=== EXERCISE DETAILS ===
Scan the listing beneath this sentence. Report each line with the word "click".

── PROVIDED INFORMATION ──

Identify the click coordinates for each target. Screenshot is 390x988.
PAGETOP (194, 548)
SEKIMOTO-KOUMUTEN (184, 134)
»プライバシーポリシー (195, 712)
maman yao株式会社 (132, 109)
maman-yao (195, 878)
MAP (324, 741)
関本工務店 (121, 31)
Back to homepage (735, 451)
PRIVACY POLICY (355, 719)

───
── PROVIDED INFORMATION ──

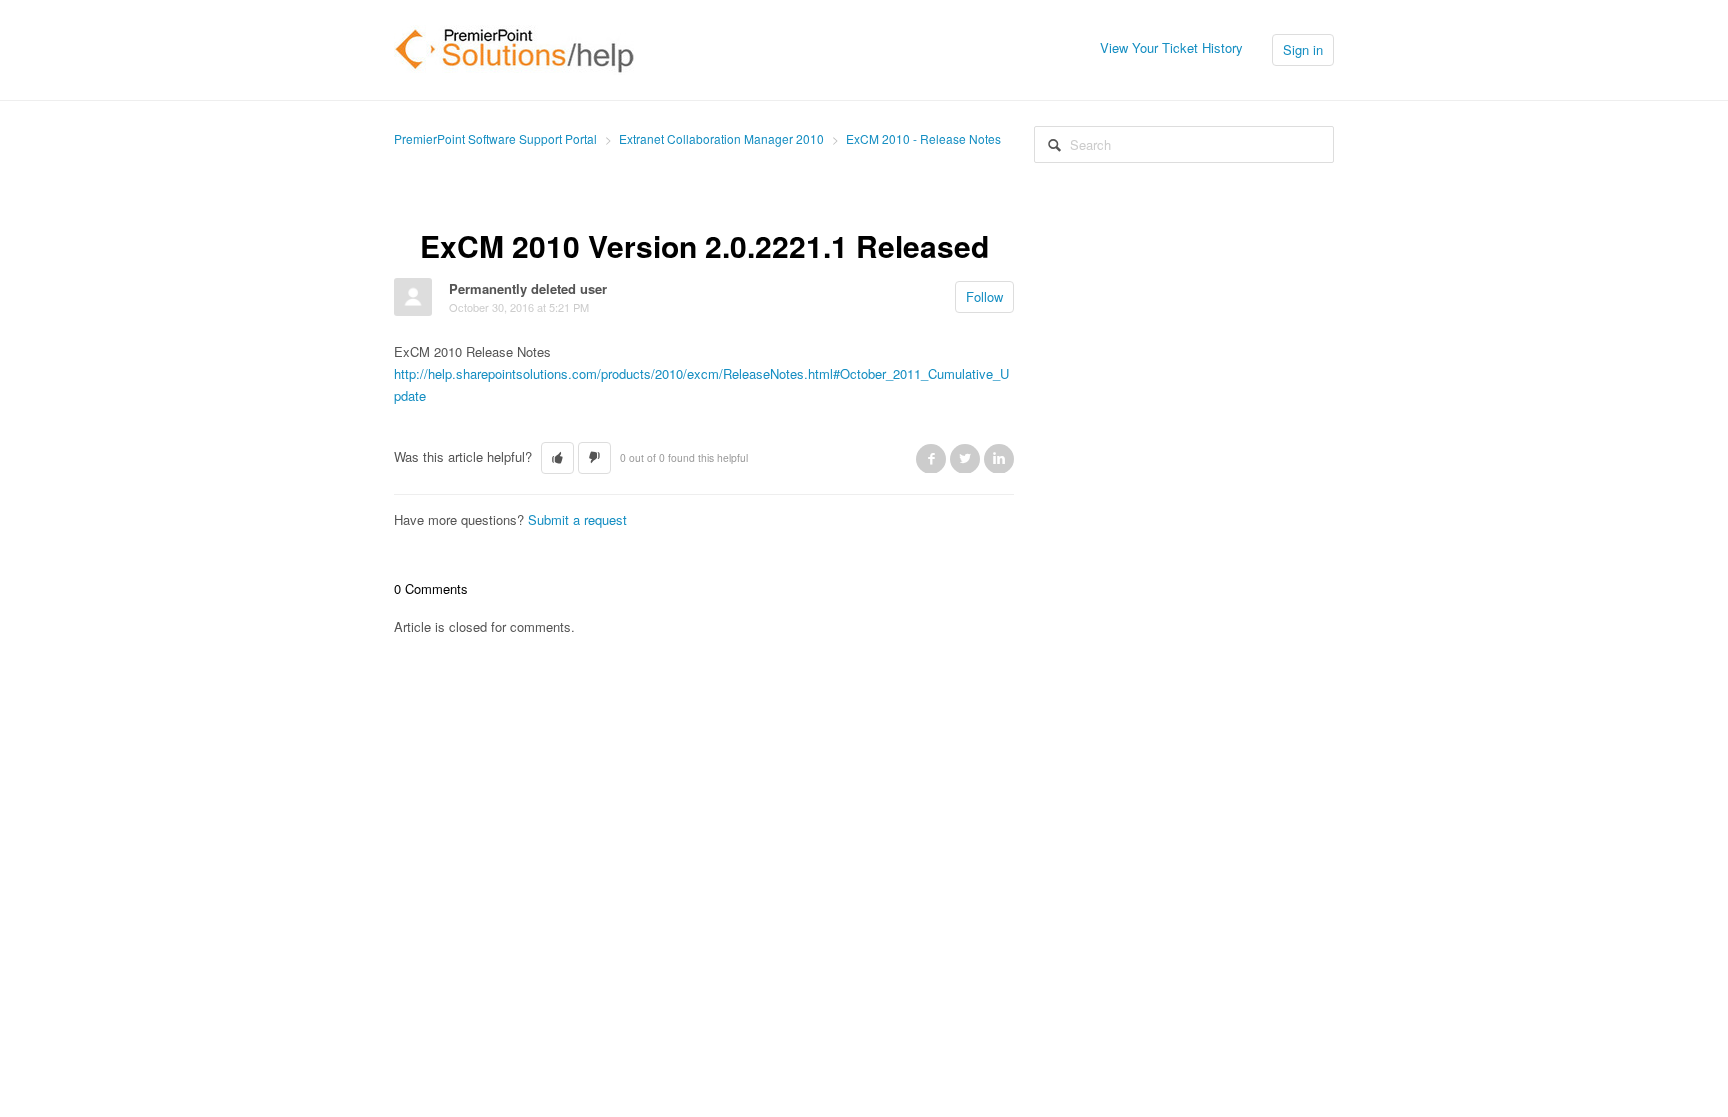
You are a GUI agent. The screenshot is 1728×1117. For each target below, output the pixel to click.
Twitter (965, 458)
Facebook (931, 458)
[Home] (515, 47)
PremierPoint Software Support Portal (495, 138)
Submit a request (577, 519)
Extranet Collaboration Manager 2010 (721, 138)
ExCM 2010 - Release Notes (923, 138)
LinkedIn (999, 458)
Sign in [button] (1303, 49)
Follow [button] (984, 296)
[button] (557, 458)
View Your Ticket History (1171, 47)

───
── PROVIDED INFORMATION ──

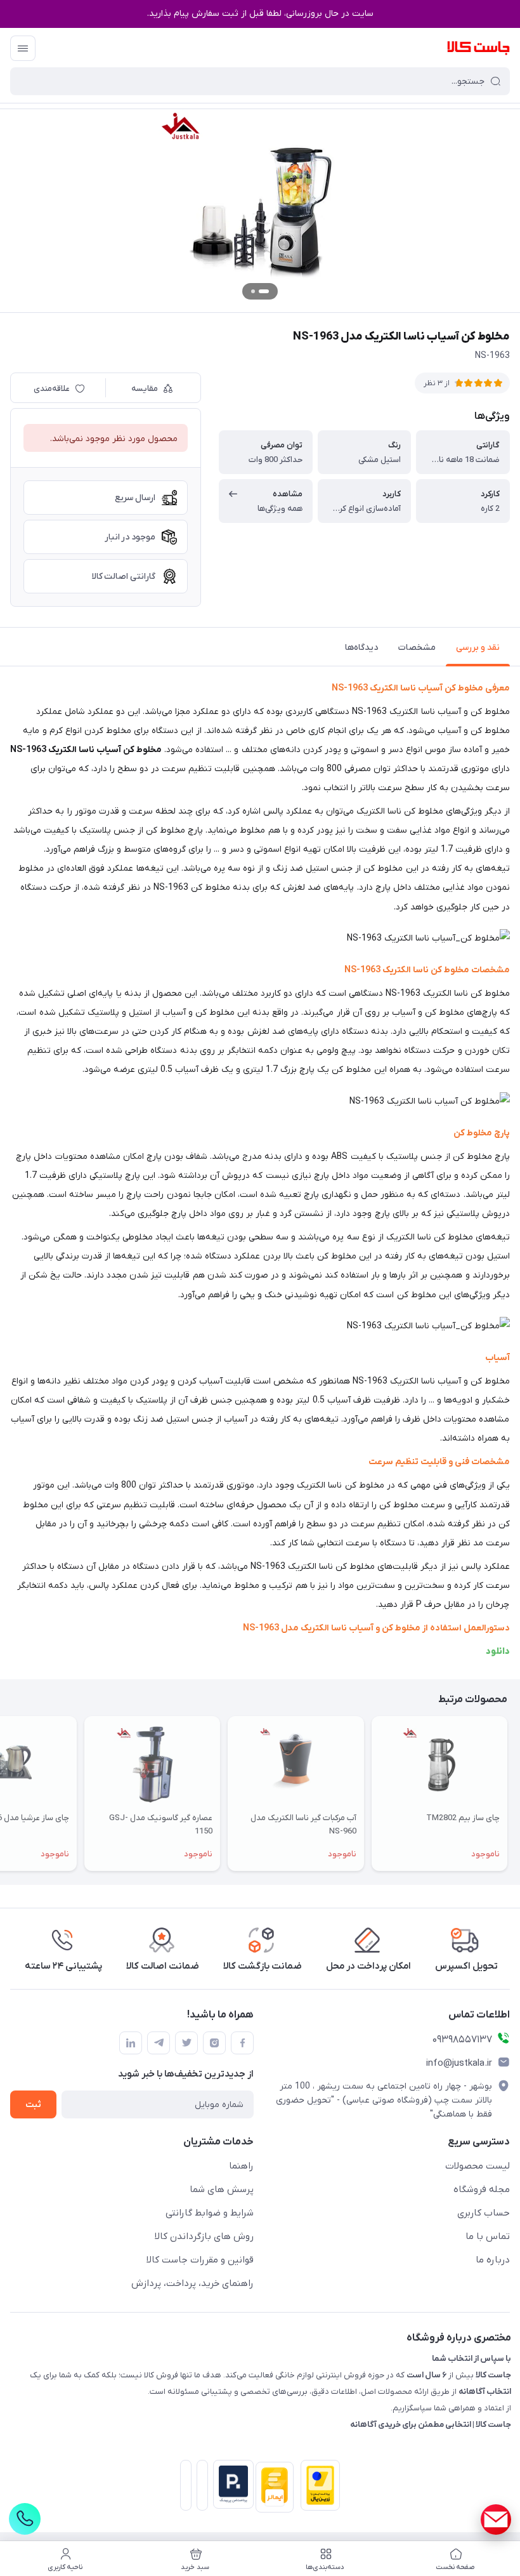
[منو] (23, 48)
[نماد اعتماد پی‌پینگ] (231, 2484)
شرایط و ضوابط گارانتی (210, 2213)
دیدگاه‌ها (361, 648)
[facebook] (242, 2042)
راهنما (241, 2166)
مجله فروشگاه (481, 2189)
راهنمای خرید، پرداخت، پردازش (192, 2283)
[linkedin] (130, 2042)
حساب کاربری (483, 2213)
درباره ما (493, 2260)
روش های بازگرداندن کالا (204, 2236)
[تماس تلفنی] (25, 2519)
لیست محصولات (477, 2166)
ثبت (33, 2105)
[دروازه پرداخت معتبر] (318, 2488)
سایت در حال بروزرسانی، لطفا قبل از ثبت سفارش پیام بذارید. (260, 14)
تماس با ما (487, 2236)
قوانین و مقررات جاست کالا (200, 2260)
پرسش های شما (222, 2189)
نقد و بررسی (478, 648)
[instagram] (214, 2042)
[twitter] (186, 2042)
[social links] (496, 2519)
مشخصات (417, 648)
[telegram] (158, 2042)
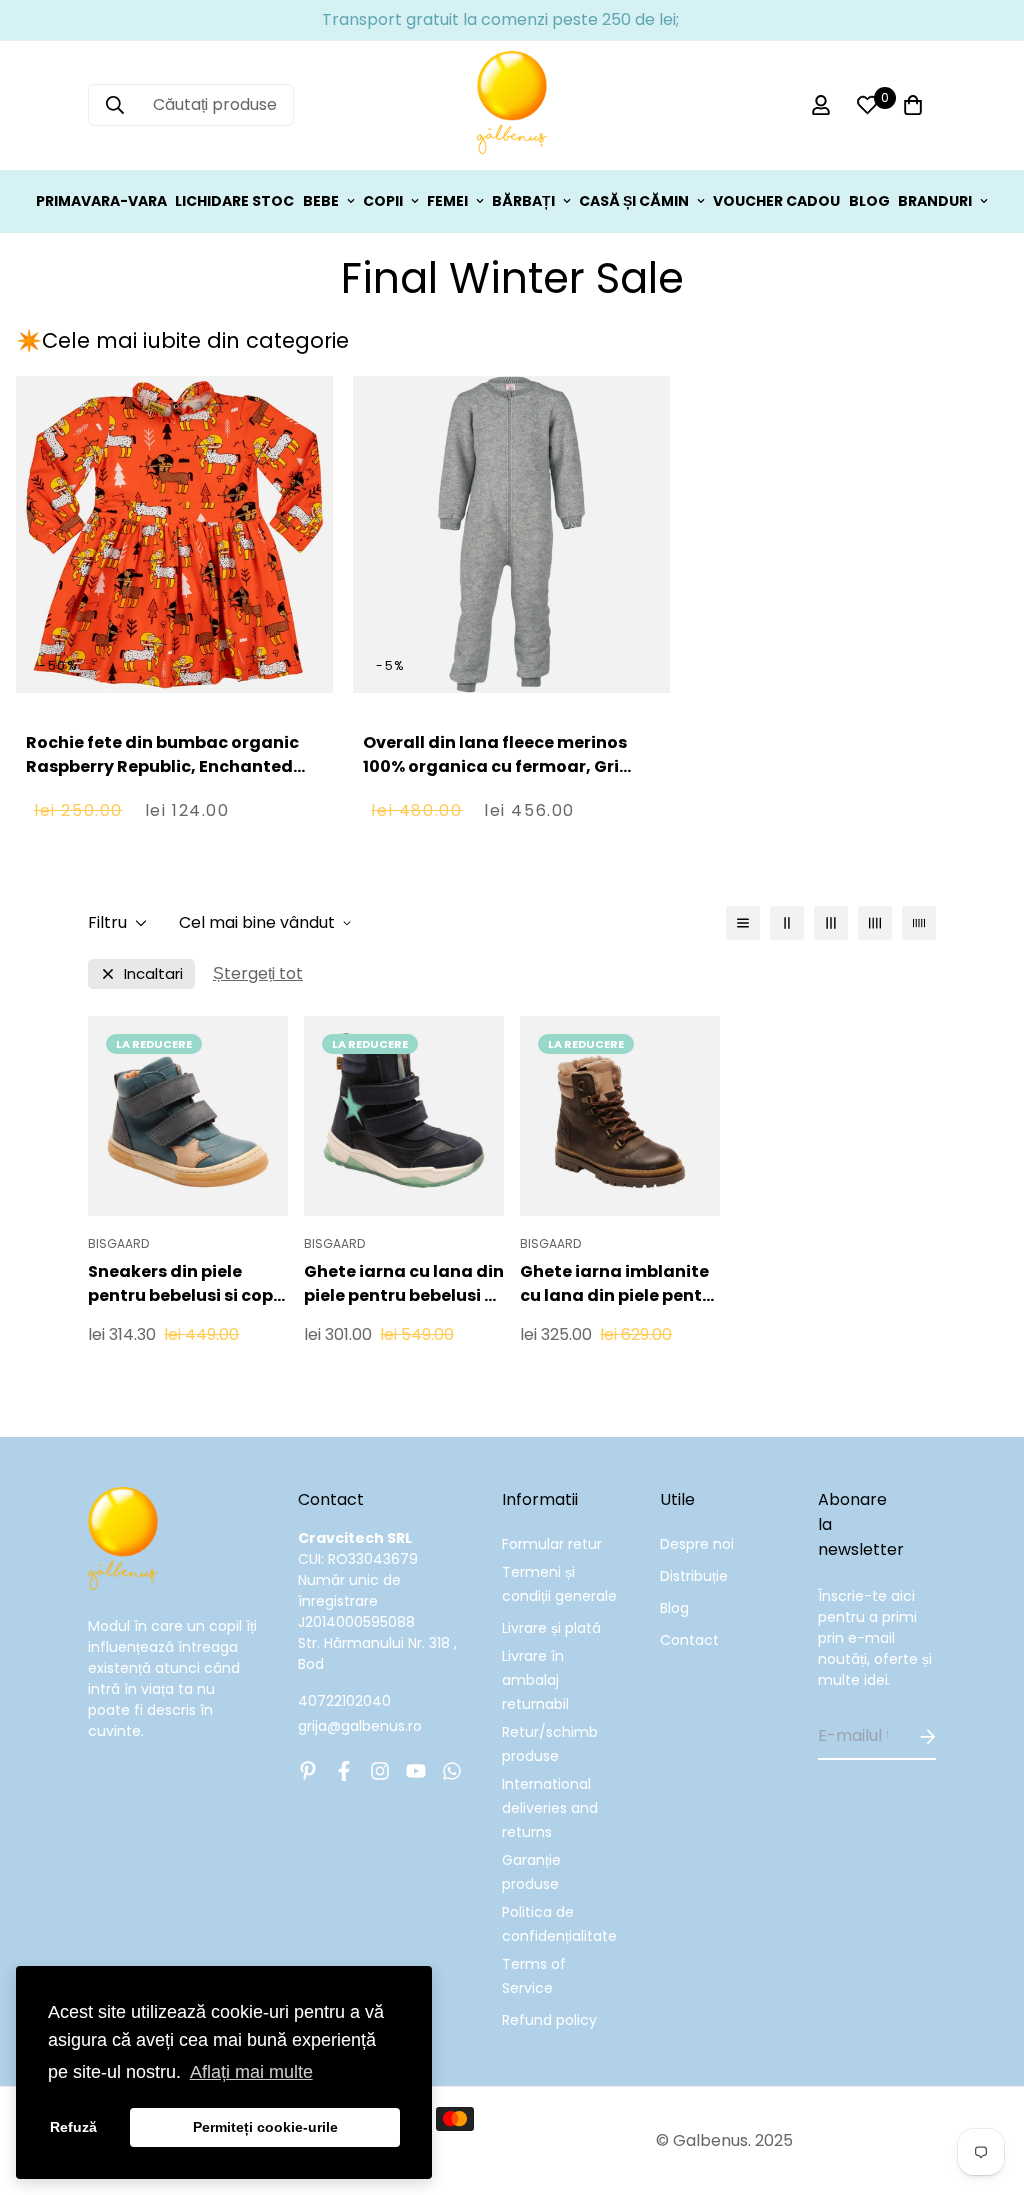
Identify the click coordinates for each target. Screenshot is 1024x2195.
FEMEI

───

=== ANSWER SECTION ===
Identify the click coordinates for each target. Screenshot is 390x988.
You are a GUI agent. The screenshot is 1728×1117. For each target below, output the pixel to click.
Identify the click coordinates for each target. Screenshot is 1024x2195.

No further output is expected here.